Clarinha estava deitada na cama, rolando o feed do Instagram, quando o Wi-Fi começou a carregar lentamente. As fotos abriam pela metade, os vídeos travavam. Ela se levantou e foi para a sala — a internet voltou a funcionar perfeitamente. Voltou para o quarto: travou de novo.
— É um ponto cego — explicou Pedro. — O sinal do roteador não consegue atravessar bem as paredes do seu quarto. Pode ser por causa dos tijolos, dos móveis ou da distância.
— E o que eu faço? — perguntou Clarinha. — Mudo a cama para a sala? Pedro riu e explicou as soluções. Primeiro: tentar reposicionar o roteador. O ideal é colocá-lo num ponto central da casa, longe do chão e de objetos metálicos. Se o roteador estiver dentro de um armário ou atrás da TV, o sinal sofre.
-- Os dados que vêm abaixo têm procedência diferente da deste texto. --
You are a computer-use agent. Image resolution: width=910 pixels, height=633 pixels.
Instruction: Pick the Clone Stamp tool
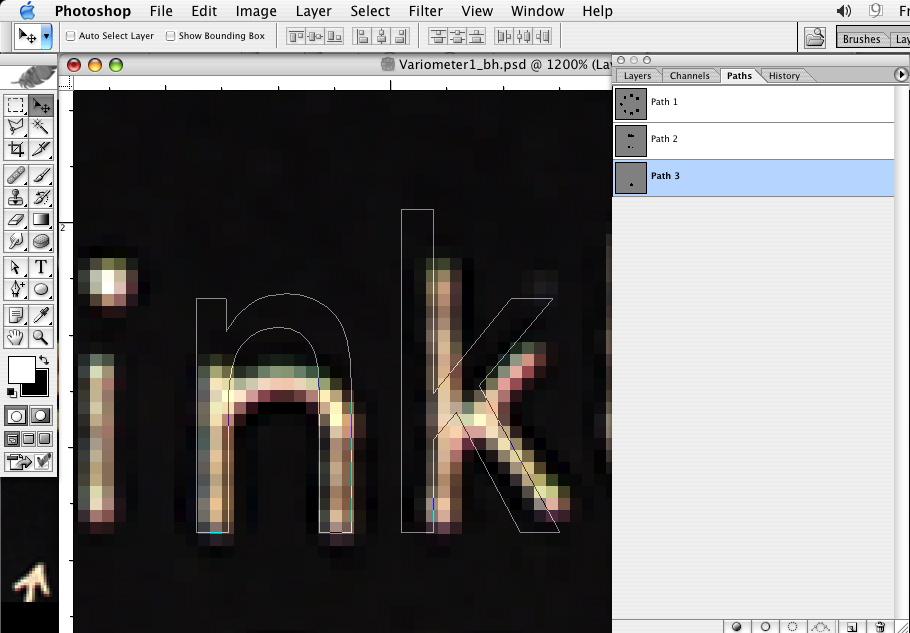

Depois, veio a sugestão de um repetidor de sinal. Clarinha comprou um repetidor Wi-Fi de 80 reais. Colocou na tomada do corredor, a meio caminho entre a sala e o quarto. O sinal melhorou, mas ainda engasgava em vídeo chamada. Pedro então apresentou a solução definitiva: o sistema Mesh.
— Mesh são dois ou três aparelhos que conversam entre si e criam uma rede única. Você anda pela casa e o sinal nunca cai. Custa uns 300-500 reais, mas resolve de vez. Clarinha comprou um kit Mesh de dois pontos. Instalou em 20 minutos. Agora tem Wi-Fi no quarto, no banheiro e até no quintal.